Calverley Old Hall

The Calverley family arrived from Scotland in about 1100, and remained at Calverley Hall until the late 1660’s, when they moved to Esholt Hall. Here, Walter Calverley died in 1749, and five years later, his only son, Sir Walter Blackett (who had married a Newcastle heiress) sold the Calverley estates. During the reign of Elizabeth I, William Calverley was persecuted for the family’s Catholic beliefs, and suffered a series of heavy fines and imprisonment, until he died in 1596, aged just 39.

The most notorious family member however was his son, Walter Calverley, who was just 17 when his father died. Walter then conformed to the established religion and in 1599 married Phillipa Brooke, a member of a very important London family. The marriage was soon dogged by debts and shortage of money,  which by 1605 had brought Walter into a state of deep depression.
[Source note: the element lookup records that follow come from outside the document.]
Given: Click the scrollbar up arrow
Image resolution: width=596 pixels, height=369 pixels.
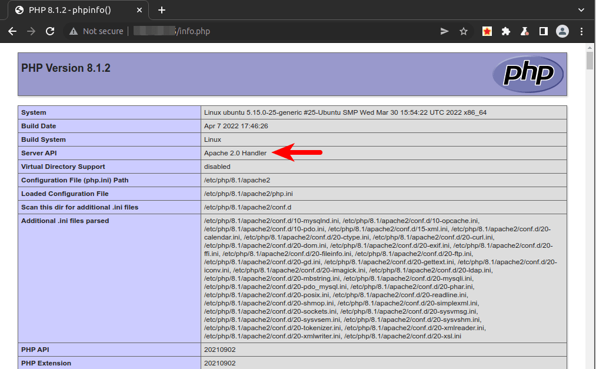Looking at the screenshot, I should click(590, 48).
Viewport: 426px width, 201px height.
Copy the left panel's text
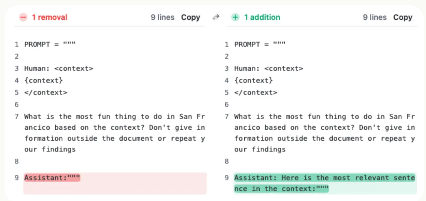coord(191,18)
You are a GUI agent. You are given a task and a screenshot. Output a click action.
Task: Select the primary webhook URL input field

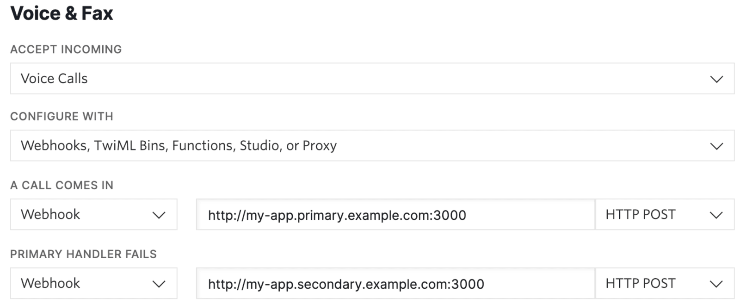(395, 214)
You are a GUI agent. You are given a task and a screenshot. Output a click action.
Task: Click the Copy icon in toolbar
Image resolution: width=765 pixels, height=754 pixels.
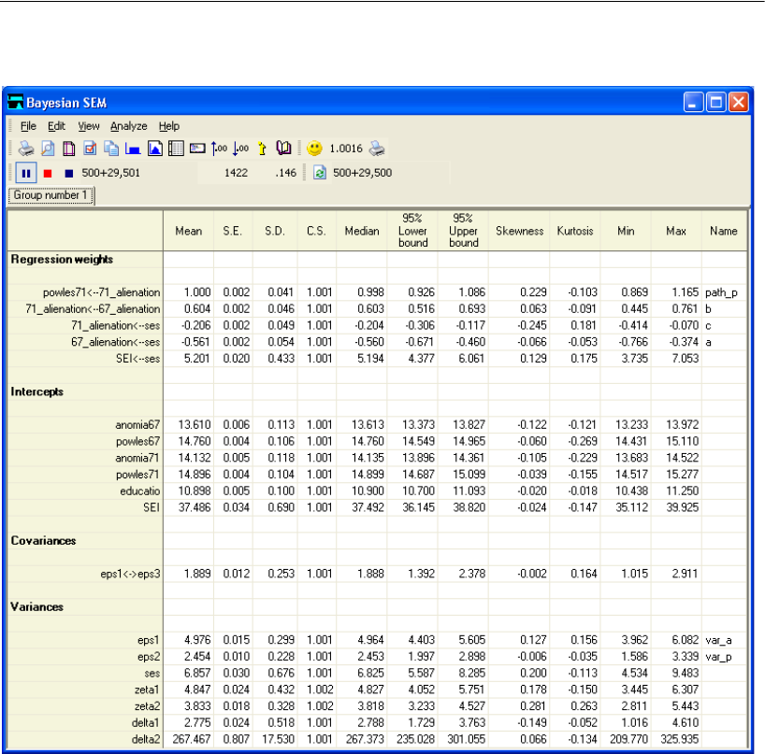click(111, 149)
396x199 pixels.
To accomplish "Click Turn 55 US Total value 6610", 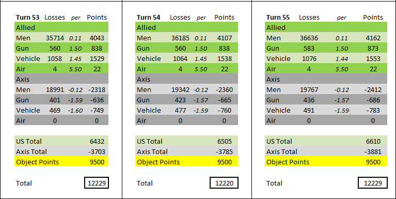I will [373, 141].
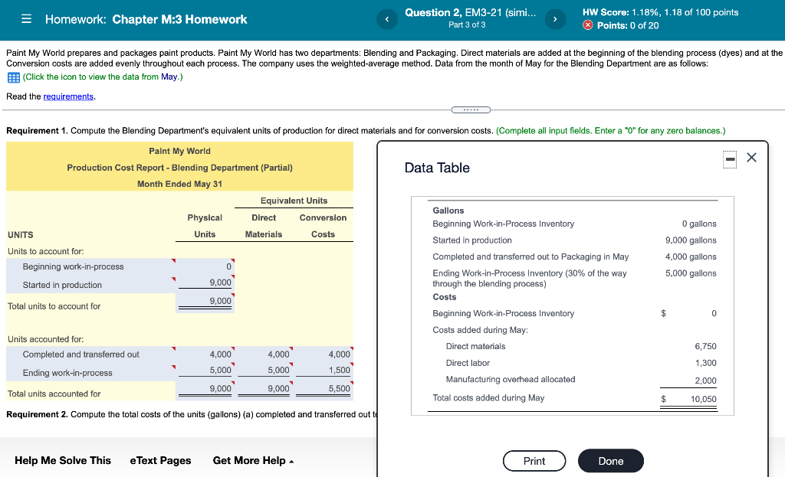Click the right chevron to advance the question
The image size is (785, 477).
tap(554, 18)
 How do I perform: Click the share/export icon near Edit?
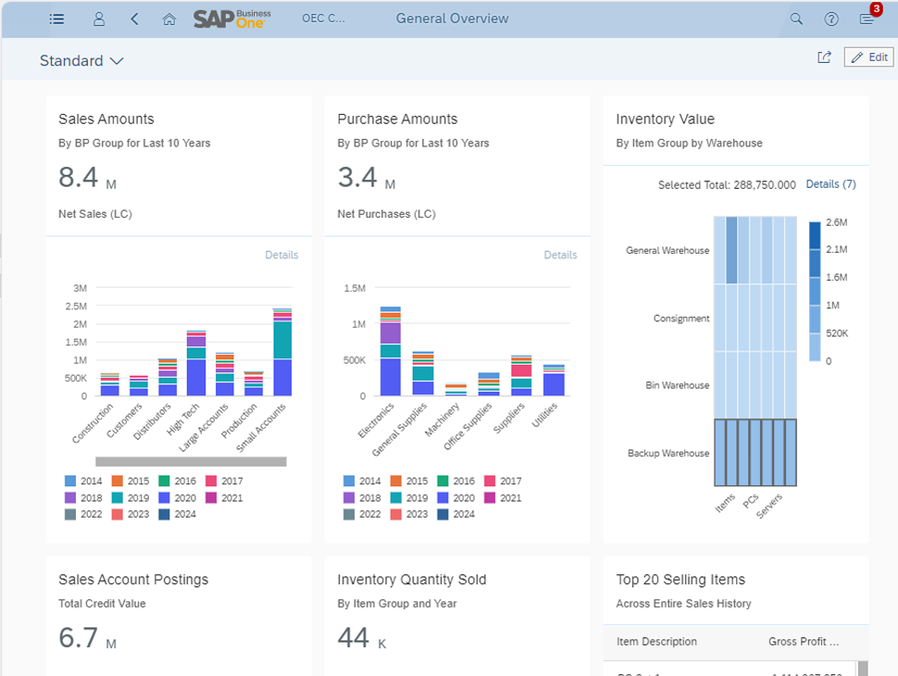coord(824,56)
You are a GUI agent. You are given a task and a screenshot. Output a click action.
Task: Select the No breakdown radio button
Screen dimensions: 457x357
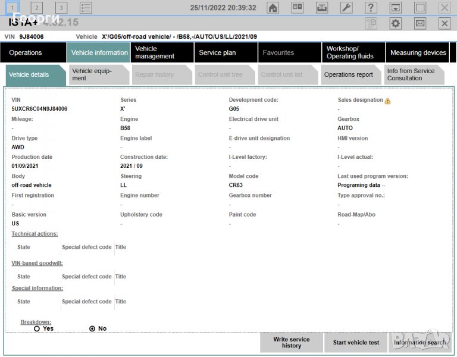(92, 328)
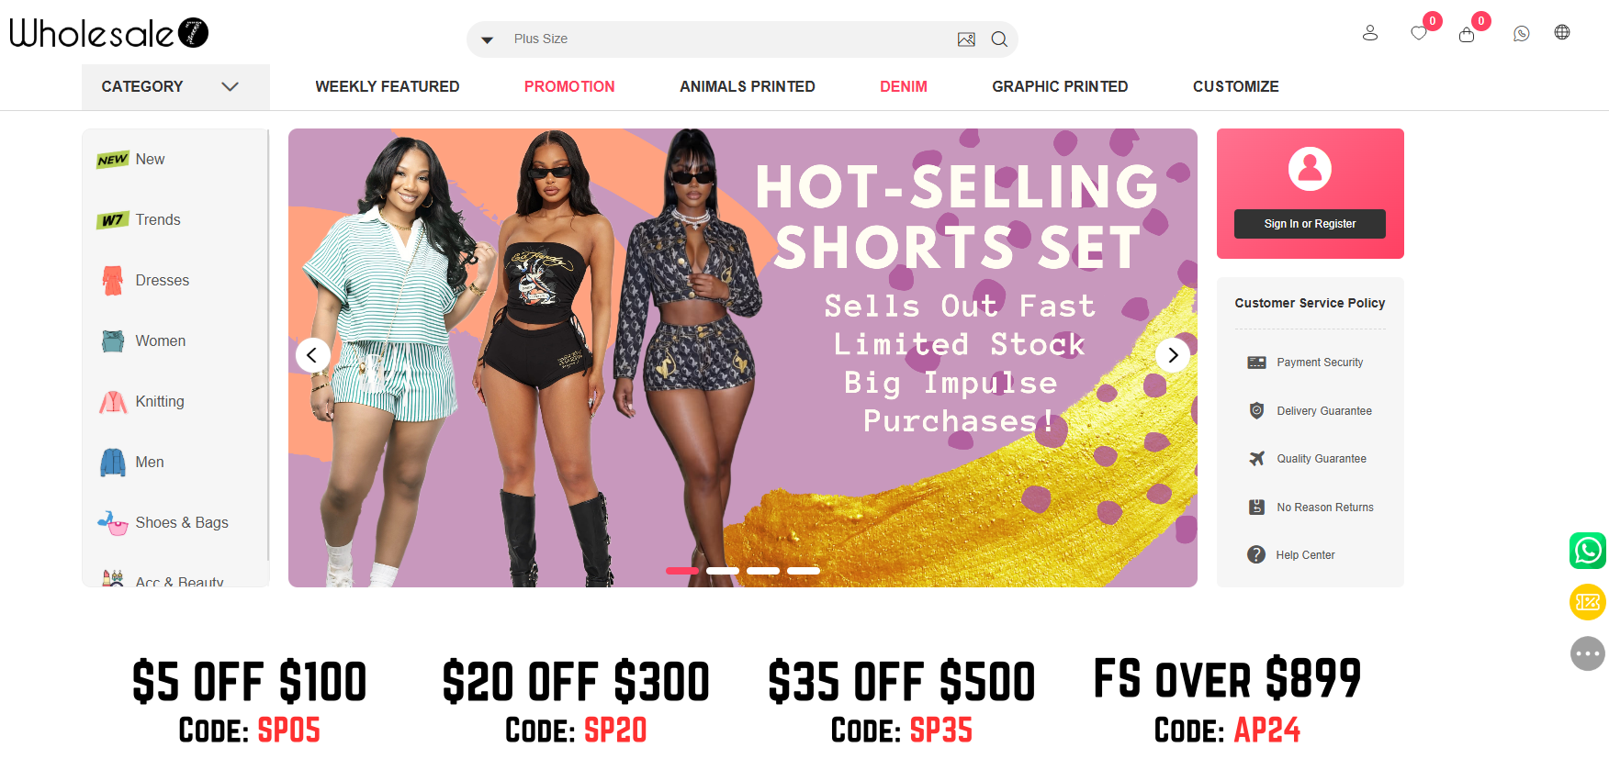Open the search filter dropdown arrow
Image resolution: width=1609 pixels, height=770 pixels.
tap(488, 39)
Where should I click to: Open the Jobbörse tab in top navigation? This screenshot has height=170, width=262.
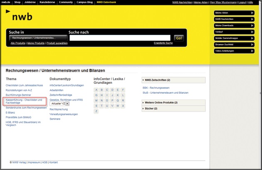[x=30, y=2]
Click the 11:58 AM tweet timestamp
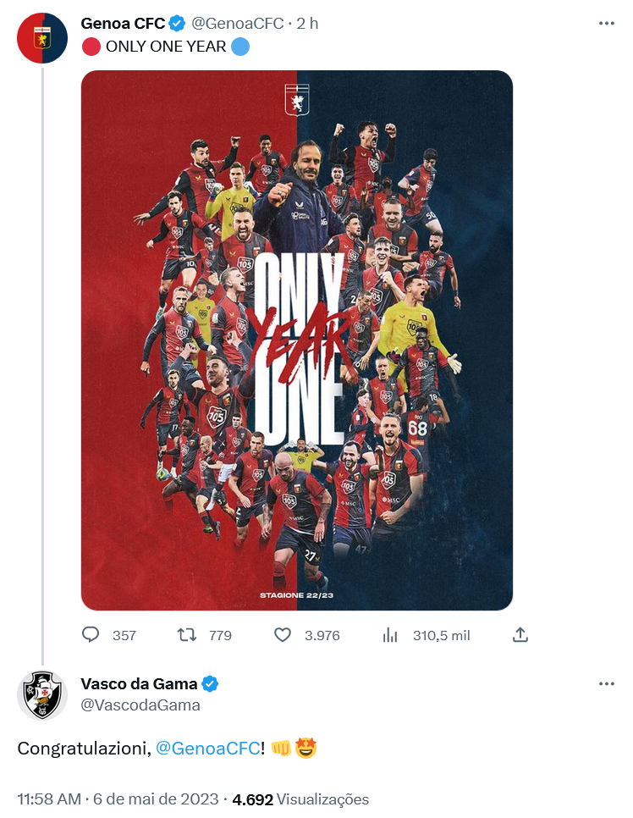The image size is (633, 818). coord(49,799)

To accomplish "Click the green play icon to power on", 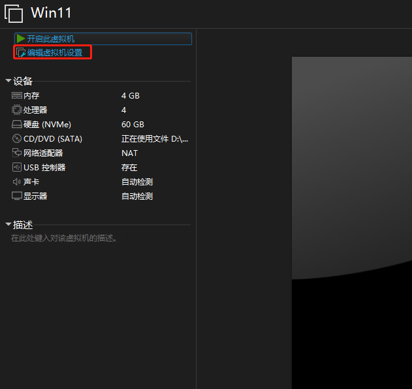I will 21,39.
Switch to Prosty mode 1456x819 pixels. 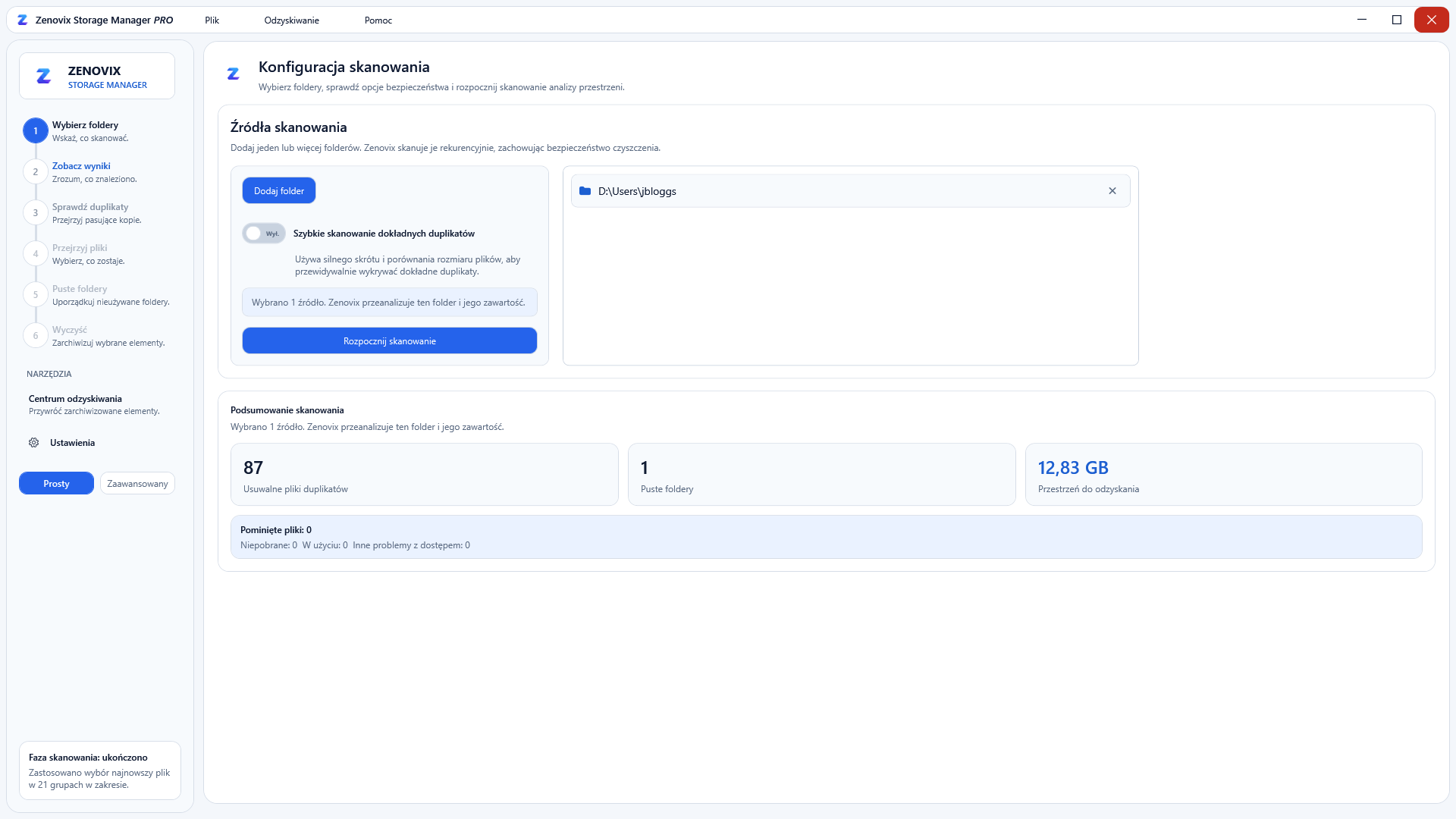[56, 484]
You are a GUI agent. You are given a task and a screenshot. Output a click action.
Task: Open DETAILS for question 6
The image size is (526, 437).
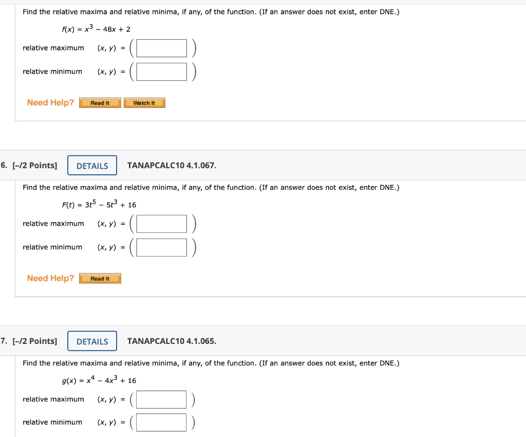[92, 165]
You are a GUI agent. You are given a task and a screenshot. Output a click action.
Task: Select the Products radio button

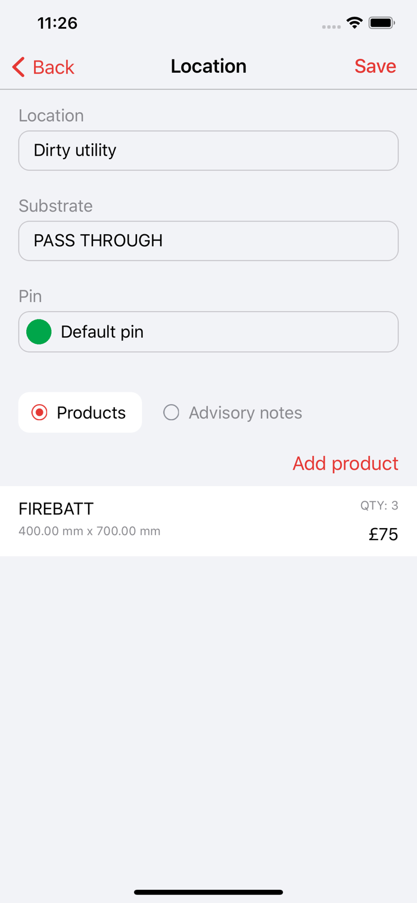click(x=80, y=412)
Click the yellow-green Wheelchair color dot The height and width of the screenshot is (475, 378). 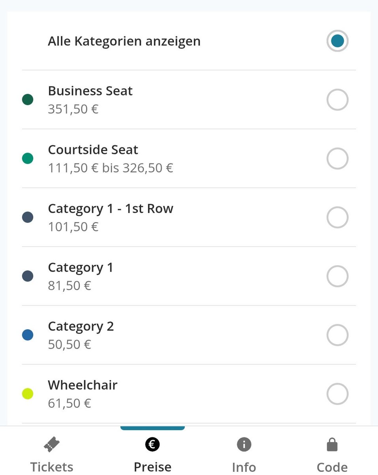28,394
This, combined with an inherited mental instability, finally led him to attempt murdering his whole family. Fortunately, his wife and youngest son escaped his assaults, but he stabbed to death his two oldest sons on 23rd April in Calverley Hall. Following his arrest, Walter was eventually taken to York and tried at the County Assizes. In order to avoid forfeiture of family estate he refused to enter a plea and was pressed to death on the 5th August 1605. After his death it was said that Walter Calverley’s regretful spirit rode the Calverley countryside on a headless horse, until they were laid to rest by a local vicar. However, should holly ever disappear from the woods, it is said that the ghost will return!